There are indeed two other criminal cases against Tymoshenko.  Both have been treated with similar scepticism by the international community.  They are, nonetheless, ongoing, and here the Law on the Human Rights Ombudsperson can perhaps be cited.  In fact, there are clear restrictions on keeping people in detention where their health is at risk, and it is difficult to understand why the Ombudsperson could not ask for a different form of restraint measure once a pardon had been issued in the case of the seven-year sentence. 

It is worth noting that the second charges against Tymoshenko were first given highly manipulative coverage on the sycophantic State-run TV channel UTV-1 during the first wave of international outrage over the former Prime Minister’s 7-year sentence.

She was indefinitely “detained in custody” over this second charge of embezzlement and tax evasion in early November 2011 from her cell during a travelling court hearing which was also widely condemned.

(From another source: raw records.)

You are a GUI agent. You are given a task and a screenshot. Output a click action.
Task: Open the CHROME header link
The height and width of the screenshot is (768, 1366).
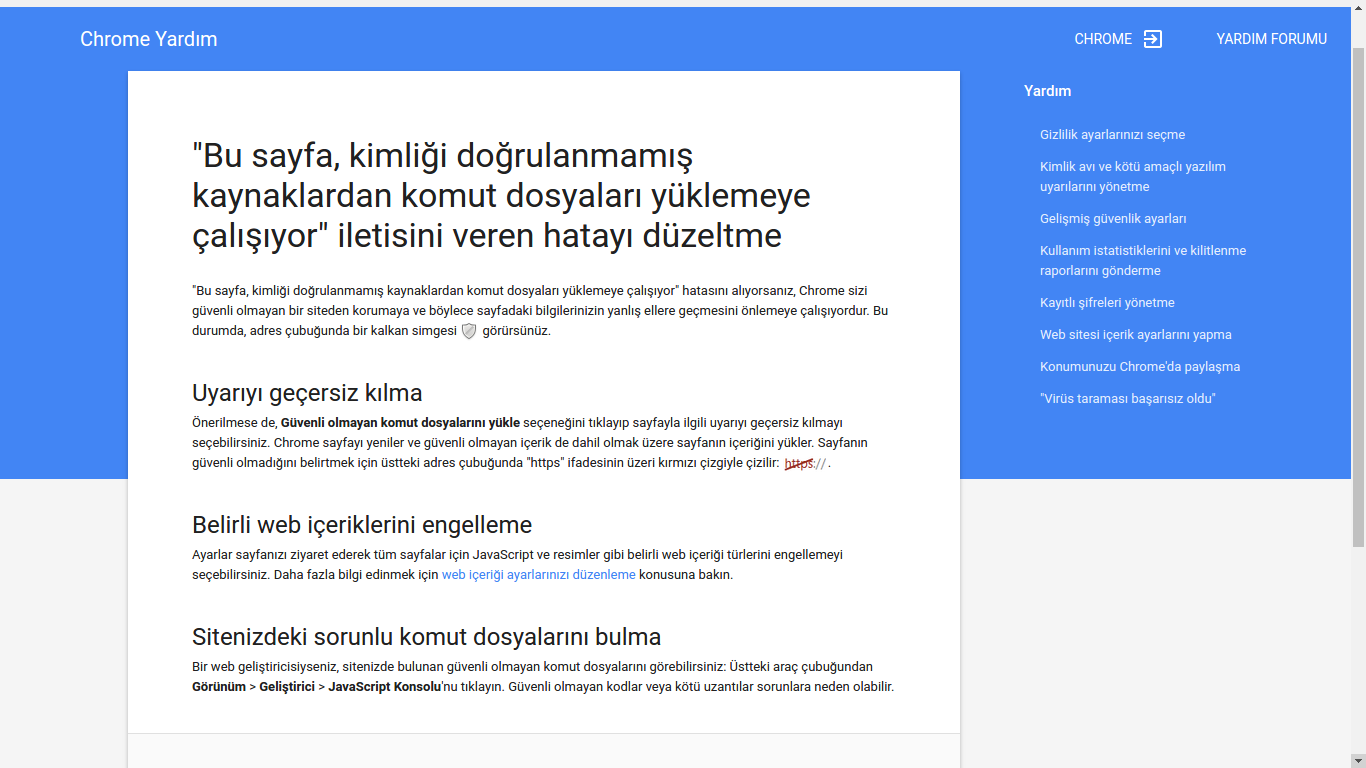(1103, 39)
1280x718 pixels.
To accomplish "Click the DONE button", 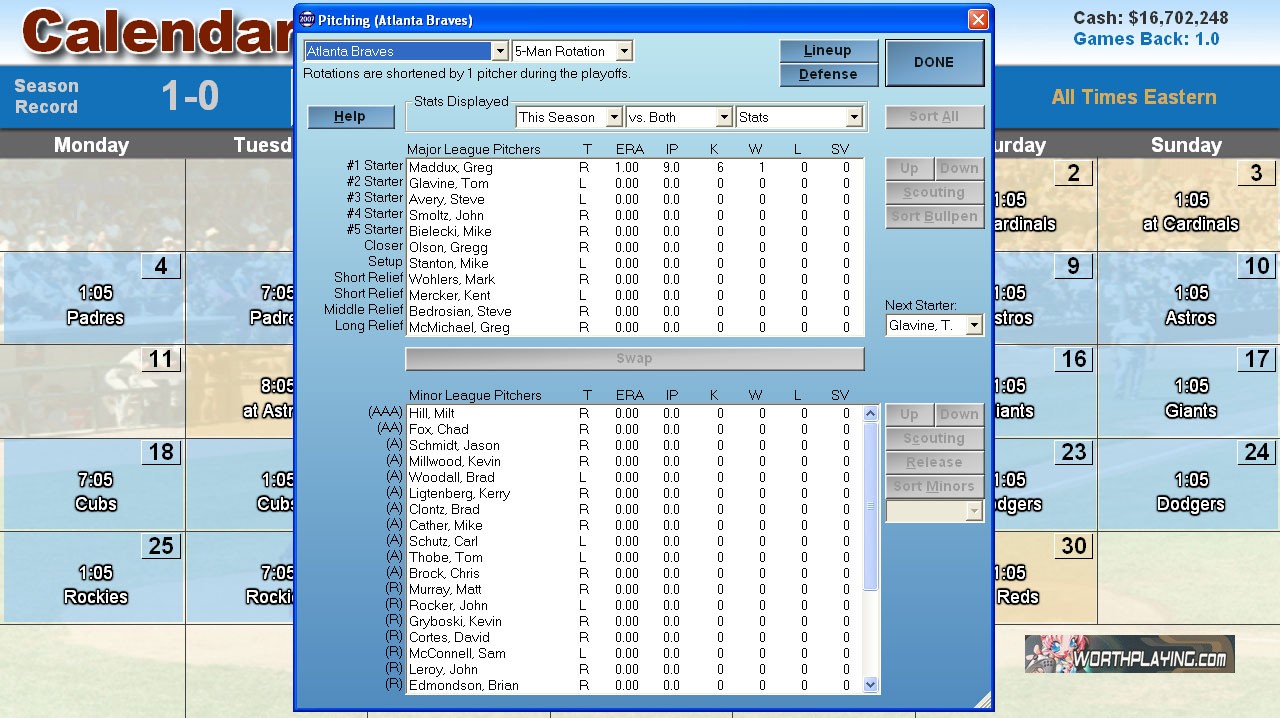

Over recent months, an extraordinary “pre-trial court examination” has been taking place in Kyiv with Ms Tymoshenko accused of ordering the murder 16 years ago of Donetsk MP and businessman Eugene Shcherban.  There are conflicting stories as to whether Ms Tymoshenko is being prevented from attending the hearings, or is herself refusing.  With journalists stopped from seeing her a few days ago, there must be doubt as to who is hampering full examination of this case.

The position taken that no intervention is possible until each criminal case against the former Prime Minister has passed through all possible stages in Ukraine cannot be used to effectively justify Yulia Tymoshenko’s indefinite incarceration.  Since this would be the outcome, such arguments are disingenuous and show lack of will to eliminate selective justice.